Construction wage theft bill passes state Senate

Measure, which would be a win for unions, heads to governor’s desk

New York /
Jun.June 02, 2021 06:34 PM
Jessica Ramos, Gary LaBarbera and Latoya Joyner. (Getty, Facebook via Joyner)

Sen. Jessica Ramos, New  York Building and Construction Trades Council President  Gary LaBarbera and Assembly member Latoya Joyner. (Getty, Facebook via Joyner)

In a win for construction unions, a bill that shifts more liability to contractors is heading to the governor’s desk.

The state Senate on Wednesday voted in favor of the measure, which forces construction managers to assume responsibility for unpaid wages, benefits and attorney fees on their projects.

Typically, a worker will file a lawsuit against their direct employer, a subcontractor, to recoup wages. The bill, sponsored by Sen. Jessica Ramos and Assembly member Latoya Joyner, aims to ensure that construction managers are liable for the actions of those they hire and to incentivize “the construction industry to better self-police itself,” according to a legislative memo.

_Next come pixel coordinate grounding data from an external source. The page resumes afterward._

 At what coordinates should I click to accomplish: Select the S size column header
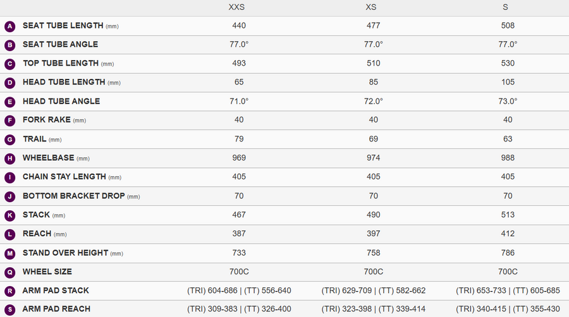pyautogui.click(x=505, y=7)
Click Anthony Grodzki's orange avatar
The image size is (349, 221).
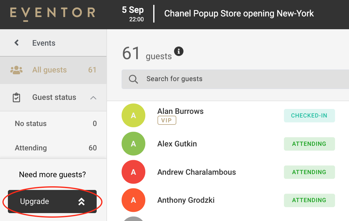(133, 200)
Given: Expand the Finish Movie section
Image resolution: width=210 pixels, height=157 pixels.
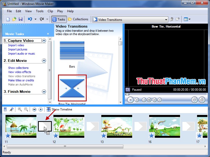Looking at the screenshot, I should (44, 91).
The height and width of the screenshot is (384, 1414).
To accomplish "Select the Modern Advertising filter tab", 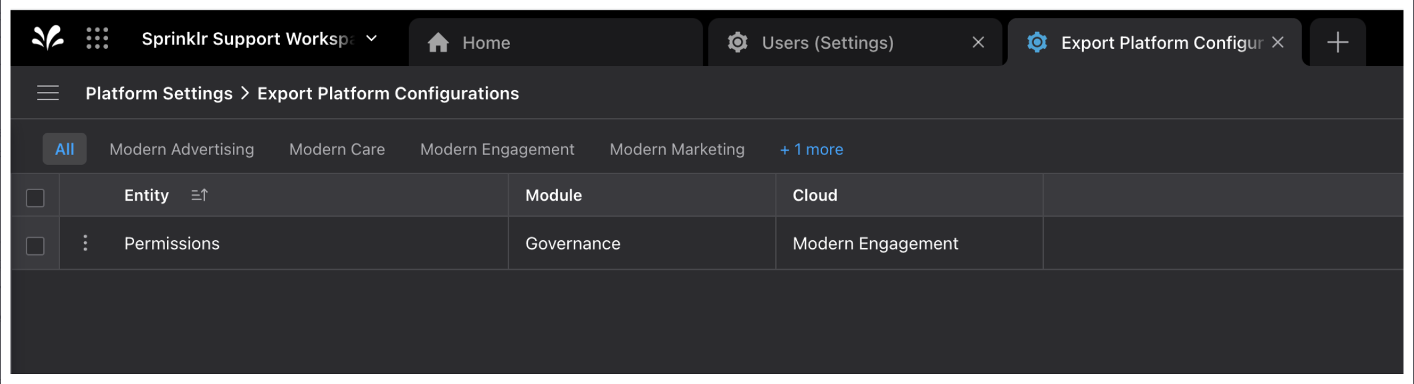I will (x=182, y=149).
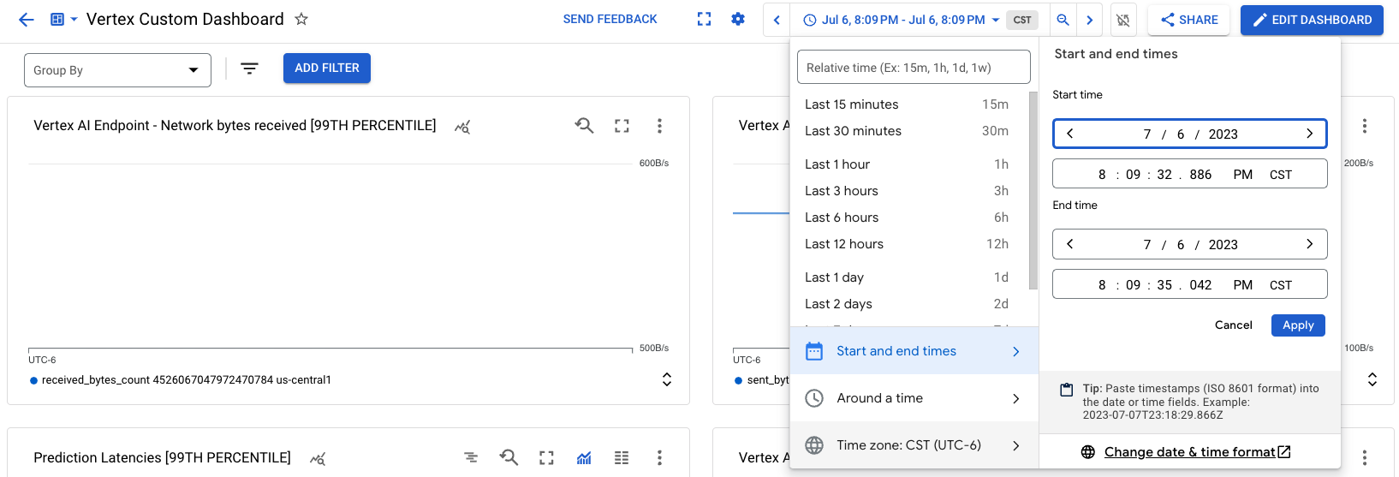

“No New Yorker can or should work for free,” Ramos tweeted soon after the bill’s passage.

An earlier version of the bill passed in the Assembly in January, but the measure was amended and re-passed by that chamber on Tuesday.

The latest iteration provides a few exceptions to the liability requirements, allowing construction managers to withhold wages in cases where subcontractors fail to provide certain payroll information. It also creates the option for a collective bargaining agreement to waive the bill’s requirements. And liability is limited in cases where legal action has been taken. In such instances, construction managers are responsible for wage theft that occurred no more than three years prior to when the claim was filed in court.

The bill would also allow the subcontractor to authorize any “person, organization or collective bargaining agent” to file a complaint on its behalf. The measure, backed by the city’s construction trades, faced some opposition from nonunion construction groups, which argued that wage theft should be handled by the Department of Labor, the state attorney general and local district attorneys, rather than third parties.

Gary LaBarbera, president of the state and city chapters of the Building and Construction Trades Council, said the bill is an important tool to combat wage theft for all workers on privately funded projects.

“From day-one, this legislation was all about putting the interests of working people ahead of those of unscrupulous contractors in the construction industry,” he said in a statement.